▸ **Page extract**

———

Nature Medicine recently confirmed that processed sugar is one of the primary driving forces behind the growth and spread of cancer tumors. The results were so conclusive, in fact, that future cancer screening may rely on scanning the body for accumulated sugar for signs of the disease.
The University College London (UCL) in the U.K. made this discovery after experimenting with a new cancer detection method that involves utilizing a unique form of magnetic resonance imaging (MRI). The scientists sensitized a MRI scanner to look specifically for glucose in the body, and it revealed that cancer tumors – which have been shown to feed off sugar – light up brightly as they contain high amounts of sugar.
Explained by a recent UCL announcement, “The new technique, called ‘glucose chemical exchange saturation transfer’ (glucoCEST), is based on the fact that tumors consume much more glucose (a type of sugar) than normal, healthy tissues in order to sustain their growth.” On the update given by the university, it was noted that tumors appear as “bright images” on the scanner.

———

▸ **Task list**
[1] Reproduce word for word the stretch of the passage on sugar and cancer tumors from "Explained by a" through "on the scanner.".
[2] Answer these questions from the passage on sugar and cancer tumors:
(a) Which institution made the discovery with the new detection method?
(b) What is the new technique called?
(c) How do tumors appear on the scanner, according to the university's update?
[3] Pick up the passage on sugar and cancer tumors after its last sentence and keep writing it.
The entries after this point are separate material, apart from the passage on sugar and cancer tumors.

▸ **Listed records**
———

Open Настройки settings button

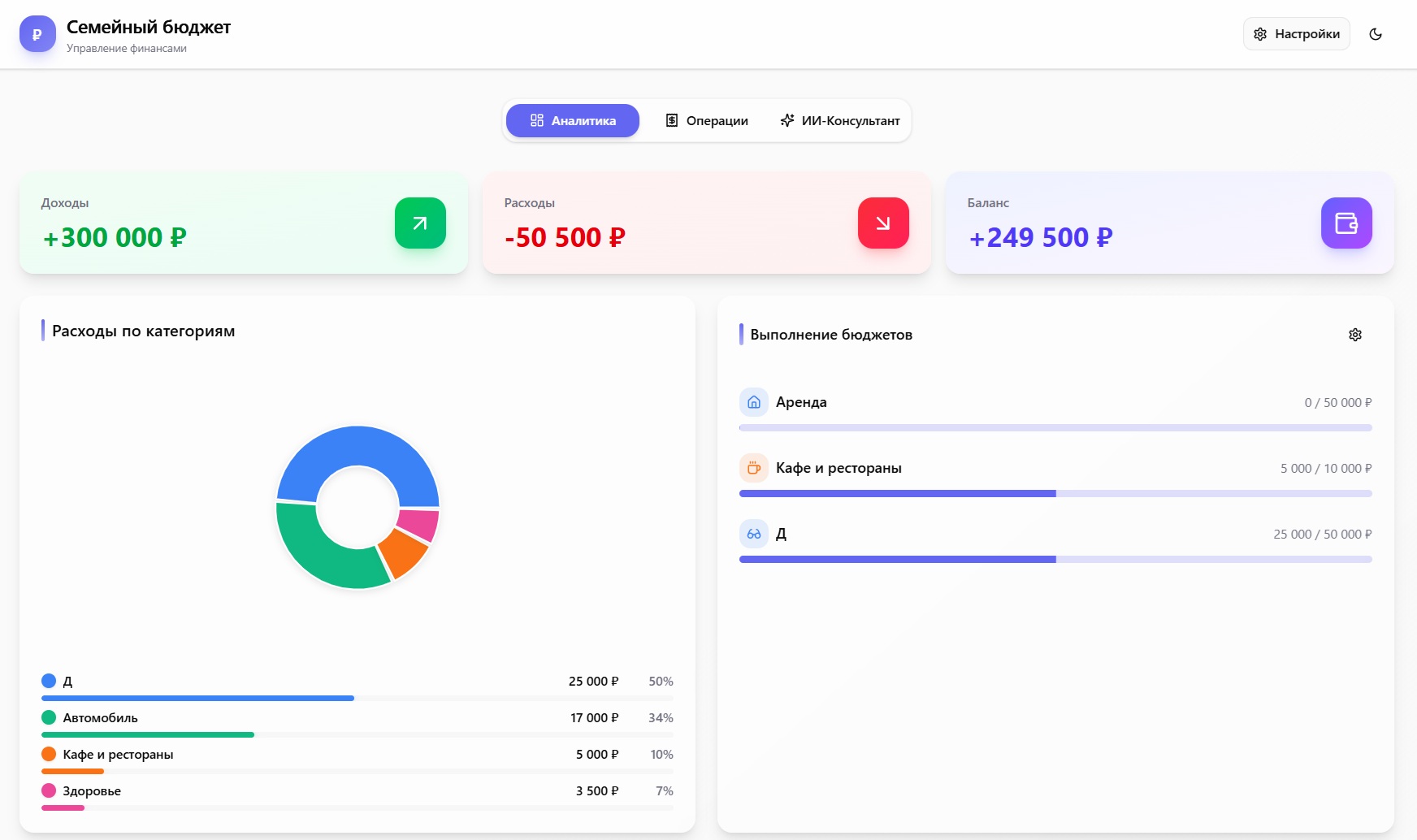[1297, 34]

———

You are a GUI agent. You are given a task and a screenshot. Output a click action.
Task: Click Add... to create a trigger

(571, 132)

———

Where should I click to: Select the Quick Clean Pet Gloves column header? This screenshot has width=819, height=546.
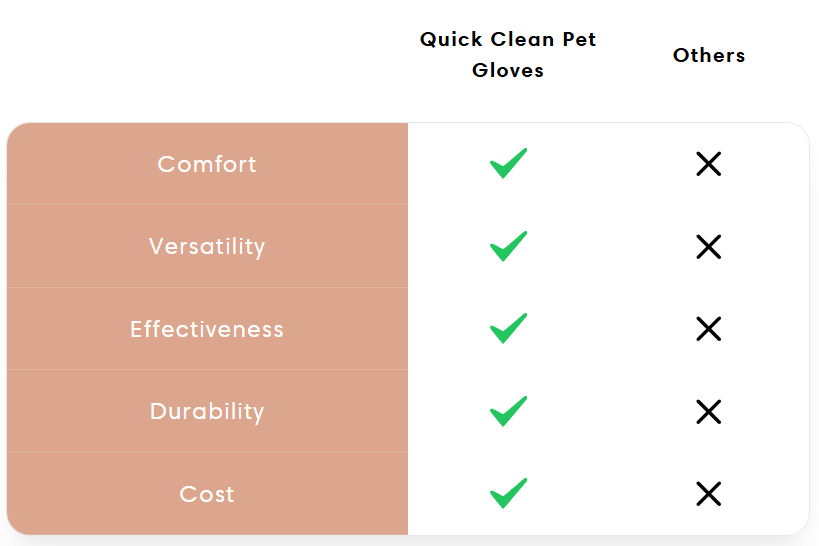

———

▸ **Outputs for the tasks**
[1]
Explained by a recent UCL announcement, “The new technique, called ‘glucose chemical exchange saturation transfer’ (glucoCEST), is based on the fact that tumors consume much more glucose (a type of sugar) than normal, healthy tissues in order to sustain their growth.” On the update given by the university, it was noted that tumors appear as “bright images” on the scanner.

[2]
(a) University College London (UCL)
(b) Glucose chemical exchange saturation transfer (glucoCEST)
(c) As "bright images"

[3]
When traditionally scanning for cancer, the use of low-dose radiation injections are used to identify the presence of tumors. This makes sense, as radiation is another known cause of cancer, but such an injection is not optimal due to its potential side effects. However, this method works because the things that trigger and promote cancer to develop and spread can also be used by doctors to detect it inside the body. And sugar can now officially be added to that list.
“The method uses an injection of normal sugar and could offer a cheap, safe alternative to existing methods for detecting tumors, which require the injection of radioactive material,” says Dr. Simon Walker-Samuel, lead researcher of the study from the UCL Center for Advanced Biomedical Imaging (CABI).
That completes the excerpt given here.